The following describes my experience with JavaFX 2.0 and 2.1.

If the graphics hardware is not specified in the JavaFX system requirements as supported for hardware acceleration, then JavaFX will return to software rendering and the application will work (albeit with potentially reduced performance and lack of access to some conditional functions such as (possibly) effects or 3D rendering ) This scenario should be rather unusual since JavaFX supports a wide range of hardware acceleration.

If the graphics hardware is specified in the JavaFX system requirements as supported for hardware acceleration, and the drivers are updated, then JavaFX will use the hardware renderer and your application will work. This is the most common scenario - any desktop computer purchased in the last few years must meet the minimum JavaFX hardware acceleration specifications and driver requirements.
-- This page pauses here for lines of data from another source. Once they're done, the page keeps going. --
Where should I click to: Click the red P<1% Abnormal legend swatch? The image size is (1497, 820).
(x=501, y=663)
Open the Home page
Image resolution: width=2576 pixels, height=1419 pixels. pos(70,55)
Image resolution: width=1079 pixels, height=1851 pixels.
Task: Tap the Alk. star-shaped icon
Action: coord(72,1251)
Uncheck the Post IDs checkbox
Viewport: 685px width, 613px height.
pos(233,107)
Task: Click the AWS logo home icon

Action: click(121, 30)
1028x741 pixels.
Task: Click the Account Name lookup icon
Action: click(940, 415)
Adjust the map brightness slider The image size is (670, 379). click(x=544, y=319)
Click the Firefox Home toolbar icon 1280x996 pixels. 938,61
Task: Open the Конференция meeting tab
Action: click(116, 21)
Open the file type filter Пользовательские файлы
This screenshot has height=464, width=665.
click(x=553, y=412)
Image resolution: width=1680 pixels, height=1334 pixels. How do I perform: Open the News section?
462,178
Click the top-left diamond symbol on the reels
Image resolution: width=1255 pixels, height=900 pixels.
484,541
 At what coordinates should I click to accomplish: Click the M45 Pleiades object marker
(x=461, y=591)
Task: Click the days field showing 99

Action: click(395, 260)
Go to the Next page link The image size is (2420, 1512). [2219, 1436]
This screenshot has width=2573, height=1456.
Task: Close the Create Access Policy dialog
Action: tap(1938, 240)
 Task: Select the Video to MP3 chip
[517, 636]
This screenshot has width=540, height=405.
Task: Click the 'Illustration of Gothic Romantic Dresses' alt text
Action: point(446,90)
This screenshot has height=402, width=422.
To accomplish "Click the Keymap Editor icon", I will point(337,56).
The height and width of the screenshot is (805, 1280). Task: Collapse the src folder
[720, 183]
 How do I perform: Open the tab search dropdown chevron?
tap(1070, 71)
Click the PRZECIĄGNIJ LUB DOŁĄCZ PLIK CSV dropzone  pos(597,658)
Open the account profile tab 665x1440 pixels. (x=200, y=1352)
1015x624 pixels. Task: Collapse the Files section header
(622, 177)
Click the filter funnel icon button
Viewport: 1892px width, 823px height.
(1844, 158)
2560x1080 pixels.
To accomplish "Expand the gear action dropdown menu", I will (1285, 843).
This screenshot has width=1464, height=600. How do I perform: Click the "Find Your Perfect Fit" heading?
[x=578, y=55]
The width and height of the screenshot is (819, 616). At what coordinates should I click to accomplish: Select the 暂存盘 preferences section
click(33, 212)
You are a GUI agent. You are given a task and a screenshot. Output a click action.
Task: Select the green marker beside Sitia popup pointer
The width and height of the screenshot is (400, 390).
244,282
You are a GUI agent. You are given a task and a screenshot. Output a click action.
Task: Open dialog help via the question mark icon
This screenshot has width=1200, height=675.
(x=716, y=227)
If the graphics hardware is specified in the JavaFX system requirements as supported for hardware acceleration, and the drivers are not at the level necessary for JavaFX to work correctly, the application may not work (the application may return to the software pipeline and continue to work, or you will receive a message that drivers need to be updated) or the application will just start experiencing rendering errors and possibly freeze or crash. This scenario should occur only at a very low percentage of possible execution goals.

If you have instances of hardware and driver combinations in which JavaFX does not behave as you would like (i.e., execute your program incorrectly, register false exceptions or freeze and crash), then the jira issue file with technical and software specifications so that the JavaFX team thinks about supporting this combination.